Perhaps only the Harold & Kumar movies have been as obsessed with bowel movement. Keshav and Jaya first meet outside a bathroom; conversations are peppered with references to digestive processes; the Hindi dictionary is raided for synonyms for toilets.

The romance between Keshav and Jaya is supposed to leaven the overall heaviness, but it has its own set of problems. Jaya is less firecracker and more damp squib. Despite claiming to be an independent-spirited and intelligent woman, she lets Keshav do all the talking, thinking and theorising. When Keshav uses her photograph for an advertising banner for his cycle company without her consent, she is outraged for precisely a few seconds. Jaya is described as a “topper”, but for all her education, she declares that “women are the worst enemies of women” and that women are to blame for relieving themselves in the open.

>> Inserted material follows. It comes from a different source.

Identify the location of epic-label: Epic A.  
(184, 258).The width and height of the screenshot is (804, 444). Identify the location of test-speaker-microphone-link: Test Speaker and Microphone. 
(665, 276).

Since Keshav is played by Akshay Kumar, there is a lot of stake here for the character and the movie star. Both must show that they are in charge, and Kumar is up for the challenge. He turns on his charm in the romantic bits and launches into nation-saving mode in the preachy scenes. Keshav is an extension of Kumar’s character in Jolly LLB 2, but without the shading and the emotional arc.

The rest of the cast play their part in hauling the propaganda juggernaut to its destination, and none of them stick. Toilet: Ek Prem Katha pans out exactly like a public service announcement video produced by Swachh Bharat Abhiyan: it demands attention because of the seriousness of the subject, but makes little effort to engage its intended recipients. Packed with speeches and diatribes, debates over the scriptures, and advertising taglines masquerading as dialogue, the movie proves that overt propaganda can never be confused for entertainment.